Basically, I want to clarify scatter plots, as in vast datasets it is
more informative to plot means (or some quantiles) of y against "bins"
of x, where actually it is informative to use some quantiles to bin x
(i.e. have even frequencies in the bins instead of, say, even raw
distances between the bins). Basically, the graphs could like the
second graph here:
http://obs.rc.fas.harvard.edu/chetty/value_added.html
Yes, it would be great if I could add a plot of linear fit later on,
or perhaps plot multiple y variables against the same x, or a single y
broken down by a categorical z, or two different quantiles of the same
y.

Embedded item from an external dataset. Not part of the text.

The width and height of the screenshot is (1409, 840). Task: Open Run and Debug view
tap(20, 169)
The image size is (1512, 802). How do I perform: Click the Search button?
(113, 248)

Also, for some applications I would want to plot only a residual
after some linear fit (including an -areg- absorbing for some averages
in some categories).
I am not aware of anything built in for this. But once one has the
bins of x, it is not that hard to collect the y against it. However,
-collapse- is surprisingly slow in this regard (at least with millions
or tens of millions of observations), and I had to use a workaround
with tabulate and more.
I am puzzled that this could be faster than -collapse-, but so it
seems. Basically: if -collapse- is not the fastest tool for this (with
the fast option), then what is? What does -twoway bar- use underneath,
for example? What does -tabulate, summarize- use behind the scenes?
Would you suggest an alternative route? Something more efficient?
Something built-in? Some polished user-written tool?